$$\mathrm {PV}\int_{\mathbb{R}^n} \frac{e^{i(b_1z_1+\cdots+b_nz_n)}}{\prod_{j<k}(z_k-z_j)}dz=?$$ Other than integrate this term by term? It is in fact the Fourier transform of the inverse Vandermonde determinant.
I also found this question: Fourier transform of the inverse of Vandermonde determinant which is asking for the $n=3$ case.

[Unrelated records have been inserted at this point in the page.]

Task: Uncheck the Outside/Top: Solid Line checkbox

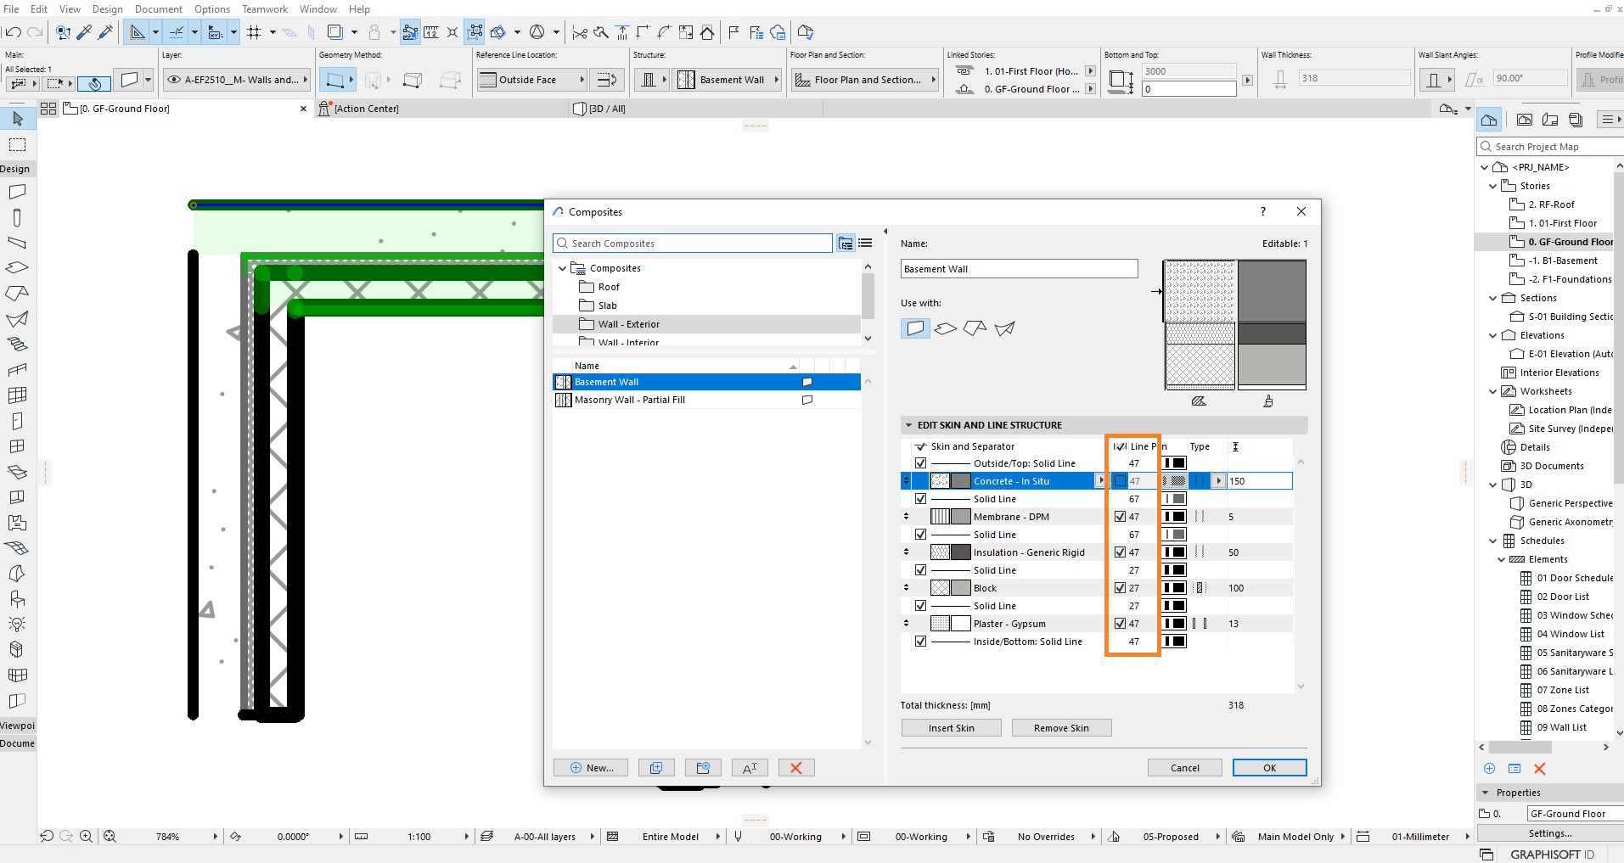Action: coord(920,463)
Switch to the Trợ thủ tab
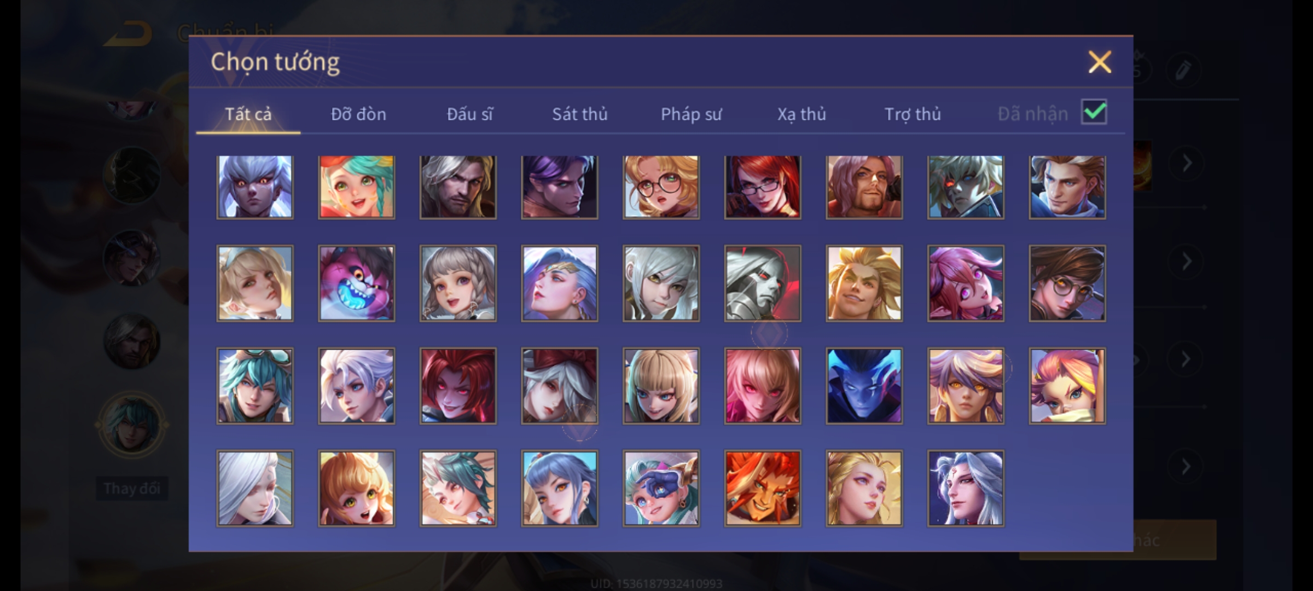The width and height of the screenshot is (1313, 591). point(913,114)
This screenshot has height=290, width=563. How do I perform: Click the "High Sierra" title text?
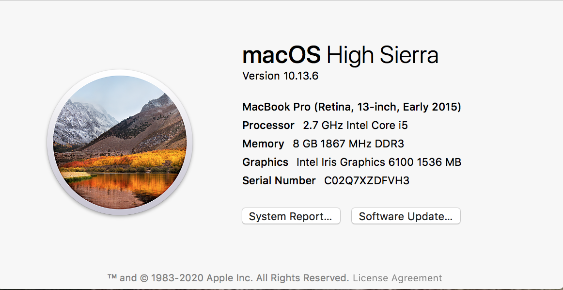pos(382,55)
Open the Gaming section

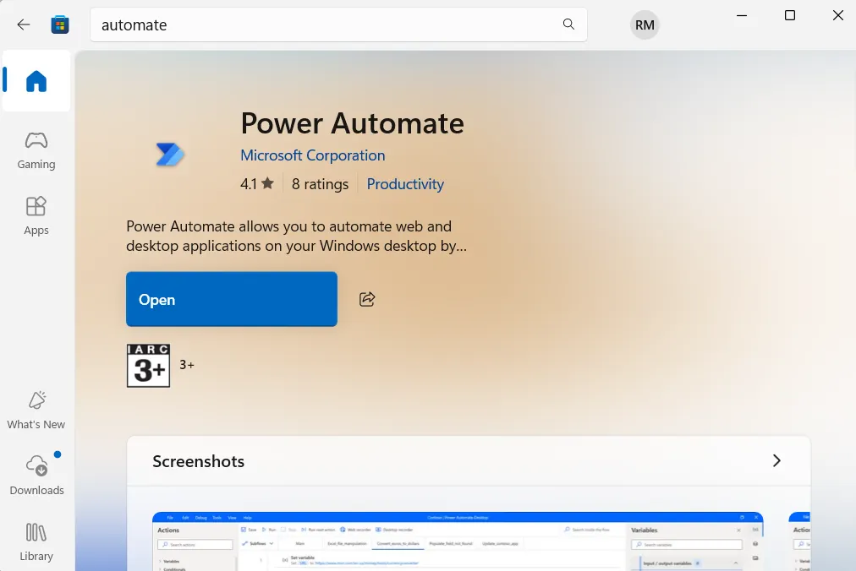pos(36,150)
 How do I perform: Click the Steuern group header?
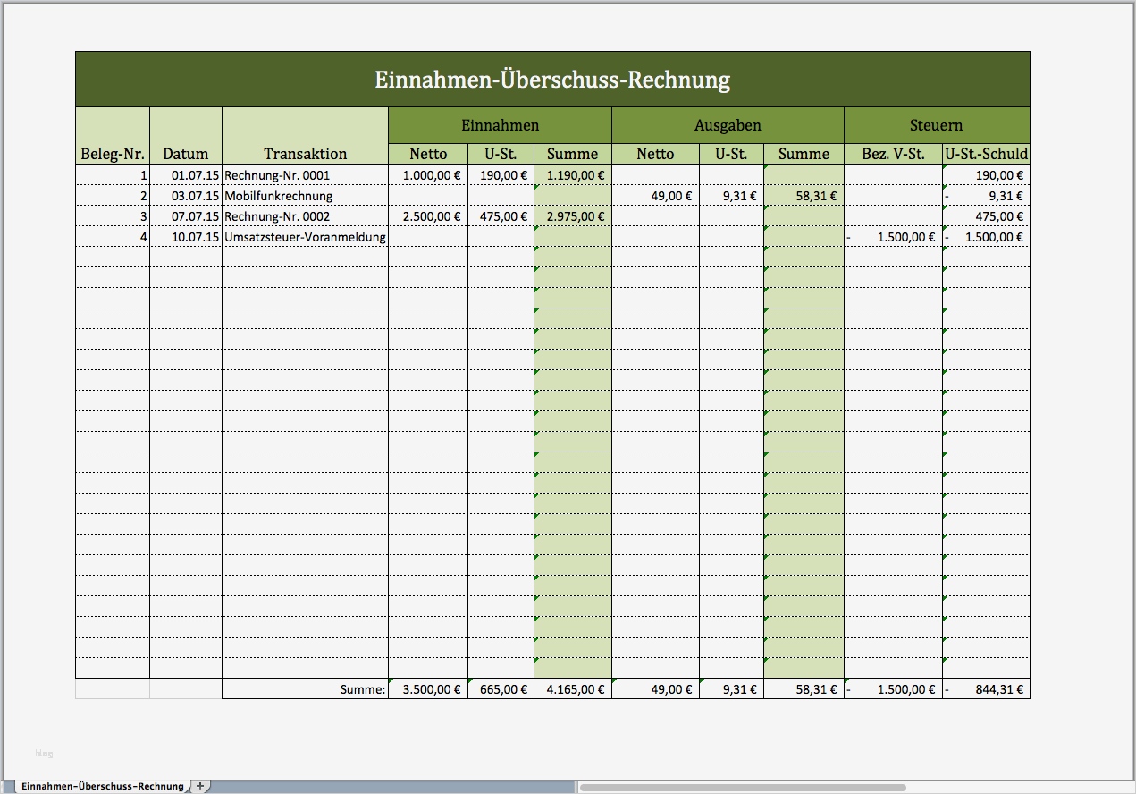click(x=936, y=125)
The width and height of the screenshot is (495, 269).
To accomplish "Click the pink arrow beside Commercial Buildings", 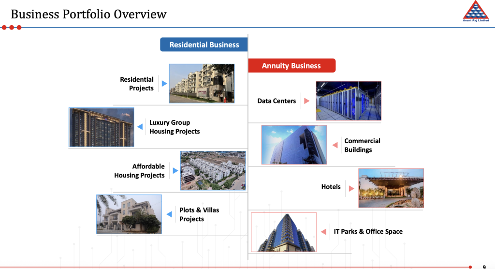I will (x=335, y=145).
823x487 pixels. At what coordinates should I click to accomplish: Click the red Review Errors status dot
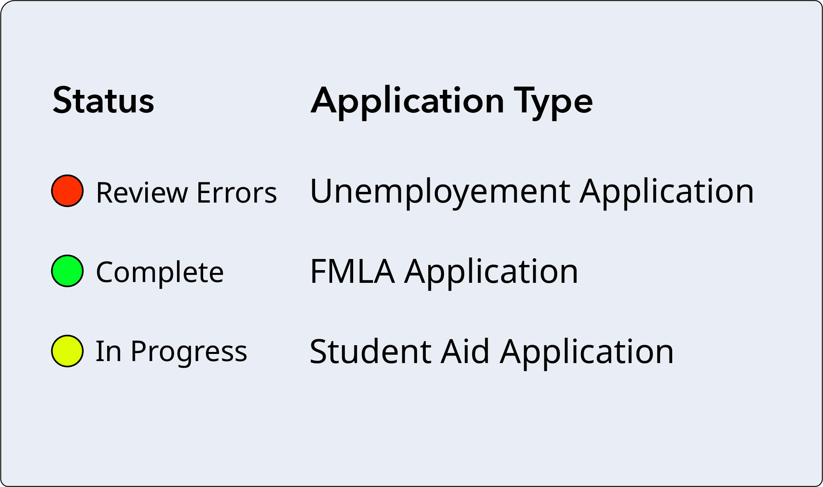click(x=67, y=191)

So finally you meant the Fourier transform of the distribution $$F(x) = PV(\frac{1}{\prod_{j < k} (x_k-x_j)})$$ that is $$\hat{F}(\omega) = \int_{\mathbb{R}^n} F(x) e^{-i \langle \omega,x \rangle}d^n x$$ Then $$1=F(x)\prod_{j < k} (x_k-x_j)$$
implies $$(2\pi)^n i^{n(n-1)/2} \delta(\omega)=\prod_{j < k}(\partial_j-\partial_k) \widehat{F}(\omega) $$
so that, with $\ast$ the convolution and $T_{j,k}$ the Dirac delta distribution on the subspace orthogonal to $x_j-x_k$ $$\widehat{F}(\omega) = (2\pi)^n i^{n(n-1)/2} \quad T_{1,2} 1_{x_1-x_2 > 0} \ast \ldots \ast T_{j,k} 1_{x_j-x_k > 0} \ast \ldots \ast T_{n-1,n} 1_{x_{n-1}-x_n > 0} + P(\omega)$$
for some polynomial $P$ such that $(\prod_{j < k}(\partial_j-\partial_k))P = 0$, and we may deduce the coefficients of $P$ from symmetry considerations.